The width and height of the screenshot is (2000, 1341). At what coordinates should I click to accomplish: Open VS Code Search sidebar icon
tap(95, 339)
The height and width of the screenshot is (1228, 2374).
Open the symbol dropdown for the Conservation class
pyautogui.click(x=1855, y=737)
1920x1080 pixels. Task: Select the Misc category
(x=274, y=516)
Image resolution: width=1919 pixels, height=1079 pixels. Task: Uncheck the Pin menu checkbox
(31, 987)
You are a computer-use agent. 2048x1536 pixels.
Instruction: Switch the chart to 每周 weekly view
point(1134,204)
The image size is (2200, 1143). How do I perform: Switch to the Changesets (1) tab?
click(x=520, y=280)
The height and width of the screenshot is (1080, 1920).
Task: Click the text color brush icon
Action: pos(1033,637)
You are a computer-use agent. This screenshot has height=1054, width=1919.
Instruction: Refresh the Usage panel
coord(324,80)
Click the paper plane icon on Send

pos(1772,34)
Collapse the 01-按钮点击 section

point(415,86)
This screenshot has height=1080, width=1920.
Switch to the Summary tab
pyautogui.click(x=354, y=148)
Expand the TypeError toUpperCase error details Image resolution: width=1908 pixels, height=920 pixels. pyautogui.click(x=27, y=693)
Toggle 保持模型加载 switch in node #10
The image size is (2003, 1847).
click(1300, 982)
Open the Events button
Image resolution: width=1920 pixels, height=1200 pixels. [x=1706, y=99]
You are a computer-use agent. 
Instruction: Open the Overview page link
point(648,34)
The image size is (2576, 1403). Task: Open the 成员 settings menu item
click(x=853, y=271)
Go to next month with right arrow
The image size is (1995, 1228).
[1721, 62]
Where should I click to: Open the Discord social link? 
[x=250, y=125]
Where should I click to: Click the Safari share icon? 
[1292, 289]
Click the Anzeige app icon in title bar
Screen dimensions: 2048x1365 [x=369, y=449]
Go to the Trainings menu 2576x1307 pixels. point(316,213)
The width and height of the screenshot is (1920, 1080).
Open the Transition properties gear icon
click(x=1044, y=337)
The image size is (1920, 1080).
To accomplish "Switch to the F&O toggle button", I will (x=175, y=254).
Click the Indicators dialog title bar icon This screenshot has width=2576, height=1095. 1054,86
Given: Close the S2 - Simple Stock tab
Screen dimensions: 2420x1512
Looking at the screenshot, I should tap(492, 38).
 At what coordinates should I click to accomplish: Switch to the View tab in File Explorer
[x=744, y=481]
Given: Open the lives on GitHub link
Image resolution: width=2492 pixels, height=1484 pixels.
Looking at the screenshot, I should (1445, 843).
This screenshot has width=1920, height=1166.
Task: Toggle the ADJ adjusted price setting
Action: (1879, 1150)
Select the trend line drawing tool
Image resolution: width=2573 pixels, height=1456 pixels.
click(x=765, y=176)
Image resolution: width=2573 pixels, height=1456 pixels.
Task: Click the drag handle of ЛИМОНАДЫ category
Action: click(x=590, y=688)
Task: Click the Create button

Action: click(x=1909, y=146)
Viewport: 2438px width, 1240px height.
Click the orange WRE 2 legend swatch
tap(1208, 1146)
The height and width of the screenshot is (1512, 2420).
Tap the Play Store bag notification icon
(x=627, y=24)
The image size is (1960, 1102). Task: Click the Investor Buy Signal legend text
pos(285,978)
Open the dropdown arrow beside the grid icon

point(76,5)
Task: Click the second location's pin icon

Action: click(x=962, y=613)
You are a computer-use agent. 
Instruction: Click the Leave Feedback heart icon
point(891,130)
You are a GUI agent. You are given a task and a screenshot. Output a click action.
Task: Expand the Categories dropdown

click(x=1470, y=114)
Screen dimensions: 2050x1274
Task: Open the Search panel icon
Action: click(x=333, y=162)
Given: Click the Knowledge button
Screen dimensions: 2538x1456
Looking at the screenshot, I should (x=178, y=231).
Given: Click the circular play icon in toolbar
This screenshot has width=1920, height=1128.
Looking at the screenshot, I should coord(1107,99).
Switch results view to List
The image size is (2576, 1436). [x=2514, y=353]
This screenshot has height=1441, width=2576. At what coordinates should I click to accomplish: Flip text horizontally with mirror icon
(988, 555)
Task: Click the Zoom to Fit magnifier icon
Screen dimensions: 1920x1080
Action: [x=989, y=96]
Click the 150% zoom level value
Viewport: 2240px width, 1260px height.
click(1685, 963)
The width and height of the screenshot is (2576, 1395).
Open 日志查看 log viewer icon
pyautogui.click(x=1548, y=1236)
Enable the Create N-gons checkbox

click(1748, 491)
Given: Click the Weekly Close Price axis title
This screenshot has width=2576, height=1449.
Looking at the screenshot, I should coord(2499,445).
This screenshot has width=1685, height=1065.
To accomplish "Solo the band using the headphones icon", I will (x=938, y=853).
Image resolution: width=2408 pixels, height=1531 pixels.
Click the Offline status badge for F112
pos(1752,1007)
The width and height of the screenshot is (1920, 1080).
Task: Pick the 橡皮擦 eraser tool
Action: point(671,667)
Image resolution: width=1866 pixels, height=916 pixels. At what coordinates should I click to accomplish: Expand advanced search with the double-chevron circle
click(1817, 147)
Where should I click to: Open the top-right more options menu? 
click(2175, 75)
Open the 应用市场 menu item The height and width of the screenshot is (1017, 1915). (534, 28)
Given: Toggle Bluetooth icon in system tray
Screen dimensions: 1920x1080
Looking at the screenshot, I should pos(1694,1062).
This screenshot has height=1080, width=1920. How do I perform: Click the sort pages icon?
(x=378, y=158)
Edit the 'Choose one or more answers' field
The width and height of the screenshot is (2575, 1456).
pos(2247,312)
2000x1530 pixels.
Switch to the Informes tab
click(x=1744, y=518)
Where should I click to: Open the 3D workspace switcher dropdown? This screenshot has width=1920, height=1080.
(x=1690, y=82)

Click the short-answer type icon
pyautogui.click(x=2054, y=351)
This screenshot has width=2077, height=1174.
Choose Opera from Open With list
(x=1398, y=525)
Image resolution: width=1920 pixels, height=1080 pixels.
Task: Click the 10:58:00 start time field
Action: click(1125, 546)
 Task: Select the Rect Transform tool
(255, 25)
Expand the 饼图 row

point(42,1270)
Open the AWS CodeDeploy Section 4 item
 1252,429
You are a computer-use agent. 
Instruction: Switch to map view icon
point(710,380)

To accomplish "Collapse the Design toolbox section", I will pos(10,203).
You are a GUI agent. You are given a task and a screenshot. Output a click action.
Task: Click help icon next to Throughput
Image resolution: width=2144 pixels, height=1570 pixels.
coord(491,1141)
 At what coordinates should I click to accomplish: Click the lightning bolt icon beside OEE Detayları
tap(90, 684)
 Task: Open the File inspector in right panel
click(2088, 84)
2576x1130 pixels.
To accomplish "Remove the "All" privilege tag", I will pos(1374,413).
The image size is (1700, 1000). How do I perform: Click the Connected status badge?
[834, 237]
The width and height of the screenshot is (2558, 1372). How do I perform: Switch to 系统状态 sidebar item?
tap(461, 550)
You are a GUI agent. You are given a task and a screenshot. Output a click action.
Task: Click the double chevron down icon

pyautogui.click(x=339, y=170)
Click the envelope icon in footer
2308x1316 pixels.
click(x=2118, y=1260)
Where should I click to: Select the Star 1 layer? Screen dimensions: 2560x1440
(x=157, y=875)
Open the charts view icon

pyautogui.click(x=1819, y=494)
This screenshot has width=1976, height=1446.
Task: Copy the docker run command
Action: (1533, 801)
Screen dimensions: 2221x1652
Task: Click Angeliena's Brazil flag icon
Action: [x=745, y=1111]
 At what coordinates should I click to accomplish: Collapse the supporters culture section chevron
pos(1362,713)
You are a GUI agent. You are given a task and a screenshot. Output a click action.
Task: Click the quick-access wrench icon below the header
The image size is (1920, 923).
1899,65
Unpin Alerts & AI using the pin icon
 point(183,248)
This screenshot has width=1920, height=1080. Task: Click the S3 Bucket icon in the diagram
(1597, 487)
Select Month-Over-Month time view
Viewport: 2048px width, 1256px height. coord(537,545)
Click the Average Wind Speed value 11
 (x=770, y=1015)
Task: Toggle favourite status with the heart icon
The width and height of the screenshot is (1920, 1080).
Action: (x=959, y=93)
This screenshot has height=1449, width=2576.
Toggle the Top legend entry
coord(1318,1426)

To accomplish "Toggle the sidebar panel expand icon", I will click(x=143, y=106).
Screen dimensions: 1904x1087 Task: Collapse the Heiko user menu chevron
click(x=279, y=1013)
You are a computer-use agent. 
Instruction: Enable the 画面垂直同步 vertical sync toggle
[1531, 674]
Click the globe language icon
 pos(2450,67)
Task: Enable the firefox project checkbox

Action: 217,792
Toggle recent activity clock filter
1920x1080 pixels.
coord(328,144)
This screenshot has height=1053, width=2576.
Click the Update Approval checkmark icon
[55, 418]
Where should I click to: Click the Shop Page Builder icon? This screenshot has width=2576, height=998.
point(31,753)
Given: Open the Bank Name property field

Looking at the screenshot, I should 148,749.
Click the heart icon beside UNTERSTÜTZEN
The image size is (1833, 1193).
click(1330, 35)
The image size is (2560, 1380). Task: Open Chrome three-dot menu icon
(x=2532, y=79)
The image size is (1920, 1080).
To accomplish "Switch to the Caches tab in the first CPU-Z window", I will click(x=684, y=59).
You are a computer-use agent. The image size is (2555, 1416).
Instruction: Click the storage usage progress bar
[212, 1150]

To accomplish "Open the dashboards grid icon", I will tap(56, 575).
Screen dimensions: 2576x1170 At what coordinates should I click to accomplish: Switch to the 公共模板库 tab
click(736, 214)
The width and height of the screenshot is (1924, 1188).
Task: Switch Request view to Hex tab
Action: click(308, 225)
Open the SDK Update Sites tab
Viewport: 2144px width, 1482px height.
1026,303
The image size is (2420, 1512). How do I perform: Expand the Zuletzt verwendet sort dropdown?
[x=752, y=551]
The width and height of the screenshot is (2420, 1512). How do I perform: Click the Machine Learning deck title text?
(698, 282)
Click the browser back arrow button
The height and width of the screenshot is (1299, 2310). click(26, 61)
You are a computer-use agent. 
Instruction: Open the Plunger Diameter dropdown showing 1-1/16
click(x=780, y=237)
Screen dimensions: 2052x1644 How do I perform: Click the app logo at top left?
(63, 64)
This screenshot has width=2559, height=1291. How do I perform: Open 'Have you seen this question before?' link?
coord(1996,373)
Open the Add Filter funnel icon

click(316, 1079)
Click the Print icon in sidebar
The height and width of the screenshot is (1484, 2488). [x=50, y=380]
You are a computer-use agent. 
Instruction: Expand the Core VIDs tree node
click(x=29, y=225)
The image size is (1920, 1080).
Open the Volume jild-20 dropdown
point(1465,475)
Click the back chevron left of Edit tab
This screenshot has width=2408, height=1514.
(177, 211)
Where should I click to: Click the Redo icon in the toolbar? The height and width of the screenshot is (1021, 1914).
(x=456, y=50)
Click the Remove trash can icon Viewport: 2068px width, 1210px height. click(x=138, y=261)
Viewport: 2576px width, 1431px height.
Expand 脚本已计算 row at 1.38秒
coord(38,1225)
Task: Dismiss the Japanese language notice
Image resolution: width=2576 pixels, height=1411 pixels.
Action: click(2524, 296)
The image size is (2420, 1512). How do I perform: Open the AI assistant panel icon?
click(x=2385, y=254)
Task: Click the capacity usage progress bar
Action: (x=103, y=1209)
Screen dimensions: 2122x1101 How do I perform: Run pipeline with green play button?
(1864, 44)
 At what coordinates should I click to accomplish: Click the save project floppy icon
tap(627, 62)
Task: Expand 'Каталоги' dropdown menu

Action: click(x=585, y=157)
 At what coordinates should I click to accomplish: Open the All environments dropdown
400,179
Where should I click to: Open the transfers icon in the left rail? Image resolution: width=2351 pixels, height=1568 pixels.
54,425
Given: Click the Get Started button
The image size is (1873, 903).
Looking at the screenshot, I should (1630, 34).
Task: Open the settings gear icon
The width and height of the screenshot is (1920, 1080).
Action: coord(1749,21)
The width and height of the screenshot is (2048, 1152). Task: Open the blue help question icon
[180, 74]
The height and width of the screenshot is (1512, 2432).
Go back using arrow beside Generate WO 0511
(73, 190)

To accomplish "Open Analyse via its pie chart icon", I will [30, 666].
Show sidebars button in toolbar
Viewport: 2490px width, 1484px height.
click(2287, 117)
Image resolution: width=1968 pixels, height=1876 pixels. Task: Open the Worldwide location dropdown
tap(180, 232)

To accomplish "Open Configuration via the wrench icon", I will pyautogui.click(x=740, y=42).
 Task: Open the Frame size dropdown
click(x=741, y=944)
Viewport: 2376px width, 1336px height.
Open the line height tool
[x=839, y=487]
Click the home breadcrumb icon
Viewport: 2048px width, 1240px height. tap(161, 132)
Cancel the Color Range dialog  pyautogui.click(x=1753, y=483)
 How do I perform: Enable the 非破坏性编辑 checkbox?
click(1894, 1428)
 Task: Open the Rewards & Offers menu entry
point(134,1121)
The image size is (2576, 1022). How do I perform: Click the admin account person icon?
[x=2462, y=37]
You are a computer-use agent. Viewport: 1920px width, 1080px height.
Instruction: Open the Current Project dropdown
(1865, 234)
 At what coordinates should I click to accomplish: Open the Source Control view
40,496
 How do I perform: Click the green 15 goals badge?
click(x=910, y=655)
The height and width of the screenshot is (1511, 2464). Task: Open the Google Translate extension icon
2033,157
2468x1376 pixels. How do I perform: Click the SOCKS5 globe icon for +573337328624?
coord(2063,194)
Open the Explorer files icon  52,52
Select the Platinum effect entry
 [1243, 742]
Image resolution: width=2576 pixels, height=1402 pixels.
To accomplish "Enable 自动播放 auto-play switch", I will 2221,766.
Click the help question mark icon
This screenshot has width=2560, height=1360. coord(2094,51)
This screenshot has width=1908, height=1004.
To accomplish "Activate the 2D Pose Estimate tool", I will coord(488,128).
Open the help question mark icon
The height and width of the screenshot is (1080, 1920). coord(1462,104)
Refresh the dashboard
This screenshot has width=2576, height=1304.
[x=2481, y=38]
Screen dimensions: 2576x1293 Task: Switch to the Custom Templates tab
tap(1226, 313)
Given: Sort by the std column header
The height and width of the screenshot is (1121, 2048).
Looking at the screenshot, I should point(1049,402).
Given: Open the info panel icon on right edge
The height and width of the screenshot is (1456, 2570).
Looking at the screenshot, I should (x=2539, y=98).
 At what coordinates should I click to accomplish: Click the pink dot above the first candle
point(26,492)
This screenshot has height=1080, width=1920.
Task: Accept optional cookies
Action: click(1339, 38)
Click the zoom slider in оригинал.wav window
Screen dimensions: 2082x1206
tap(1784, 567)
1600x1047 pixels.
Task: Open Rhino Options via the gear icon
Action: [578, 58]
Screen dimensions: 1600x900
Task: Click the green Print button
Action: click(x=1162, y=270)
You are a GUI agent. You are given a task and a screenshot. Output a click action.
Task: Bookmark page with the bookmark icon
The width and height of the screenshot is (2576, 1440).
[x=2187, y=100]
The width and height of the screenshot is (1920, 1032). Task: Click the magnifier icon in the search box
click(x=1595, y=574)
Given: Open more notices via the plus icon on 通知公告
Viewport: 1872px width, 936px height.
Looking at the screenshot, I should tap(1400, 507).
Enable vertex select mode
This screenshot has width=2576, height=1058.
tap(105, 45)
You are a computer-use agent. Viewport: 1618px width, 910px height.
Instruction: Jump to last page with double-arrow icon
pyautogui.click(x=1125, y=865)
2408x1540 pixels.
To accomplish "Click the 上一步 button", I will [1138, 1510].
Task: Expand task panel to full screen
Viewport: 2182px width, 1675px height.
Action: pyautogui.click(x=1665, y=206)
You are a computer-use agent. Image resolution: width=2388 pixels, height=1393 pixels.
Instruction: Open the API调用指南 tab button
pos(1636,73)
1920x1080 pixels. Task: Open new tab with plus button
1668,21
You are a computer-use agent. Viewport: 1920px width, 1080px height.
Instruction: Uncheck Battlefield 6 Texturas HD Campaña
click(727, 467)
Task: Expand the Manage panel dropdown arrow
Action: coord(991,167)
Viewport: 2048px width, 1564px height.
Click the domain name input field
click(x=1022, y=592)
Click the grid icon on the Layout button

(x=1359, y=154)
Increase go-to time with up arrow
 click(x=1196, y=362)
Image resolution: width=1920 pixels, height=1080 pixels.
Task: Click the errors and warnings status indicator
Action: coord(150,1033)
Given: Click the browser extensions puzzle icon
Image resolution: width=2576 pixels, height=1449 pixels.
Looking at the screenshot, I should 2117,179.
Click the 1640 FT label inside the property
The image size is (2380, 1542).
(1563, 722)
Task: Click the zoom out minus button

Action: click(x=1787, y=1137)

------

▶ [Exercise objective]:
Lines holding "window" in the material above are to be reported.

▶ [Response for this exercise]:
To accomplish "Switch to the Caches tab in the first CPU-Z window", I will click(x=684, y=59).
Click the zoom slider in оригинал.wav window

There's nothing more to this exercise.